[Study material]

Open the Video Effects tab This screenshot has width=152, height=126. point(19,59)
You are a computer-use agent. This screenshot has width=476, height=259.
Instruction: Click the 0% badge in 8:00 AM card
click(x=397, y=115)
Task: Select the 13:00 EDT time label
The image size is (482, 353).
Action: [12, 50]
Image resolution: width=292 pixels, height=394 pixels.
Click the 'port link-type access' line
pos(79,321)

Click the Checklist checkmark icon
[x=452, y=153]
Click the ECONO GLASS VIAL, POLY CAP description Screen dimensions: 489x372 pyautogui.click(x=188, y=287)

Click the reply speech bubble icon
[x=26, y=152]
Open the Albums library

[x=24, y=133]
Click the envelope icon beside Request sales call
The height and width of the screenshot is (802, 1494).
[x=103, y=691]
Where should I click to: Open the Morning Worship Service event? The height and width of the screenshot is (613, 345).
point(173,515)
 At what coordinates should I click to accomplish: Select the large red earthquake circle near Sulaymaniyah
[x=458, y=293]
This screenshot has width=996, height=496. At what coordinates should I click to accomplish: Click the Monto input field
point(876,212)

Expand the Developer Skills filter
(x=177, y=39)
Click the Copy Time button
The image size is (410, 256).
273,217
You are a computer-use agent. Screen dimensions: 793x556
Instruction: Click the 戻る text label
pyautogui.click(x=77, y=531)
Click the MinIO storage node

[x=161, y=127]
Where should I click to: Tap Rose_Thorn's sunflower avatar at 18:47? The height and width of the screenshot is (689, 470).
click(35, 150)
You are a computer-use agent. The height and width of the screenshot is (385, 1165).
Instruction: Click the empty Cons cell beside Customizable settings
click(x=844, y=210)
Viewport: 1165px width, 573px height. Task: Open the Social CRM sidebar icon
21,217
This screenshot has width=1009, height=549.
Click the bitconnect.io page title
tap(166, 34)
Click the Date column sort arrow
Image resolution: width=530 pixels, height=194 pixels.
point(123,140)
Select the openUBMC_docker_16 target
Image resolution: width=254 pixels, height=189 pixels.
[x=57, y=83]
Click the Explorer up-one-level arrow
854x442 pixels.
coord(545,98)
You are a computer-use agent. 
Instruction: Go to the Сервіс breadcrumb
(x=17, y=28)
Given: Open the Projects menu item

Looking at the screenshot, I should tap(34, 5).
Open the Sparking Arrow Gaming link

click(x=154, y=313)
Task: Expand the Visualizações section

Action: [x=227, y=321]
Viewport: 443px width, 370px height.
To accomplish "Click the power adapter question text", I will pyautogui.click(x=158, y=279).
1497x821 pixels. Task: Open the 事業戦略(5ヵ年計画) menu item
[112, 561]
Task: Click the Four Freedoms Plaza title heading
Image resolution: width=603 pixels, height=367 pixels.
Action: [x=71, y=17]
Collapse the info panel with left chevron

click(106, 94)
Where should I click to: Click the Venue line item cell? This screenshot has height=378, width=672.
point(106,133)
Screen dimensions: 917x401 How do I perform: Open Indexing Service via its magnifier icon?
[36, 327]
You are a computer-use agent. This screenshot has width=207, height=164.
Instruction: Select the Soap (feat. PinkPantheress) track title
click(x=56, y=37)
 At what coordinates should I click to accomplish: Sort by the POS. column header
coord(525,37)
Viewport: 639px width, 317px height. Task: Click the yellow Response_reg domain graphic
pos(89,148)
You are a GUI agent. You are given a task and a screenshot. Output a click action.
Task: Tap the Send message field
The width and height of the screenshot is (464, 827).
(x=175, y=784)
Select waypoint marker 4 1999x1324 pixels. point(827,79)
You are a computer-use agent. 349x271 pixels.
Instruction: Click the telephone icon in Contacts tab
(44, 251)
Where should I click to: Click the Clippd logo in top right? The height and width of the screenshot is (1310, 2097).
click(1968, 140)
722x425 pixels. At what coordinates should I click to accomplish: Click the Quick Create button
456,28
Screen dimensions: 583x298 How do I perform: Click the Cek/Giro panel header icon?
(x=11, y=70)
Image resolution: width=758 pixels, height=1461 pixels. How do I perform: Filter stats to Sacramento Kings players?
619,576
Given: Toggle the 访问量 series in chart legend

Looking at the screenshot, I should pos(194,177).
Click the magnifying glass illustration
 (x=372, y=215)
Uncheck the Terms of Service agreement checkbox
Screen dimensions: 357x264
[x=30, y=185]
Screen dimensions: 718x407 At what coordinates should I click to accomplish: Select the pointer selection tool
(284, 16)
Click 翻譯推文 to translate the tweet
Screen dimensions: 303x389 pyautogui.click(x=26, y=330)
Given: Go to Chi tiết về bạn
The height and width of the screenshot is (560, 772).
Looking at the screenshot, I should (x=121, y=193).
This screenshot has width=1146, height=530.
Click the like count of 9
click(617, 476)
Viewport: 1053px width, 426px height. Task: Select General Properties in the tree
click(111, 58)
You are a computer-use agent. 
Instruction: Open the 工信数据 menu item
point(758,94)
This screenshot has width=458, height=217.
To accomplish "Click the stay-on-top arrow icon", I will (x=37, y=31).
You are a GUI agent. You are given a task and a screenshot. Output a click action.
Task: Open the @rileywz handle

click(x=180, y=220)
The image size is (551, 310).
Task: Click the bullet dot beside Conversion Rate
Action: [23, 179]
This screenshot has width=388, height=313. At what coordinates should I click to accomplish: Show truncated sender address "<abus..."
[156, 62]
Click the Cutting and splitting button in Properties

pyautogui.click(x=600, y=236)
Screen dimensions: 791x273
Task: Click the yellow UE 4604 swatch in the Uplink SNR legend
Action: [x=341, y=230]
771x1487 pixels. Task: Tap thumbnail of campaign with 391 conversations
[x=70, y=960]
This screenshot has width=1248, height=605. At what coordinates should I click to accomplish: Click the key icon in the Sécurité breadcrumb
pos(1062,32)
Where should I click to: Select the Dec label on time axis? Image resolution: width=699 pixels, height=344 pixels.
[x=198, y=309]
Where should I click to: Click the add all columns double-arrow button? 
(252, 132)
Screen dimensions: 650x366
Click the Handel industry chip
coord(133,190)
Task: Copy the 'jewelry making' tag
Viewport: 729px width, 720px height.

[/Study material]

Nothing but the lines from the one with "Screen dimensions: 718x407" through the final line of the records above should appear, each copied exactly.

Screen dimensions: 718x407 At what coordinates should I click to accomplish: Select the pointer selection tool
(284, 16)
Click 翻譯推文 to translate the tweet
Screen dimensions: 303x389 pyautogui.click(x=26, y=330)
Given: Go to Chi tiết về bạn
The height and width of the screenshot is (560, 772).
Looking at the screenshot, I should (x=121, y=193).
This screenshot has width=1146, height=530.
Click the like count of 9
click(617, 476)
Viewport: 1053px width, 426px height. Task: Select General Properties in the tree
click(111, 58)
You are a computer-use agent. 
Instruction: Open the 工信数据 menu item
point(758,94)
This screenshot has width=458, height=217.
To accomplish "Click the stay-on-top arrow icon", I will (x=37, y=31).
You are a GUI agent. You are given a task and a screenshot. Output a click action.
Task: Open the @rileywz handle

click(x=180, y=220)
The image size is (551, 310).
Task: Click the bullet dot beside Conversion Rate
Action: [23, 179]
This screenshot has width=388, height=313. At what coordinates should I click to accomplish: Show truncated sender address "<abus..."
[156, 62]
Click the Cutting and splitting button in Properties

pyautogui.click(x=600, y=236)
Screen dimensions: 791x273
Task: Click the yellow UE 4604 swatch in the Uplink SNR legend
Action: [x=341, y=230]
771x1487 pixels. Task: Tap thumbnail of campaign with 391 conversations
[x=70, y=960]
This screenshot has width=1248, height=605. At what coordinates should I click to accomplish: Click the key icon in the Sécurité breadcrumb
pos(1062,32)
Where should I click to: Select the Dec label on time axis? Image resolution: width=699 pixels, height=344 pixels.
[x=198, y=309]
Where should I click to: Click the add all columns double-arrow button? 
(252, 132)
Screen dimensions: 650x366
Click the Handel industry chip
coord(133,190)
Task: Copy the 'jewelry making' tag
Viewport: 729px width, 720px height.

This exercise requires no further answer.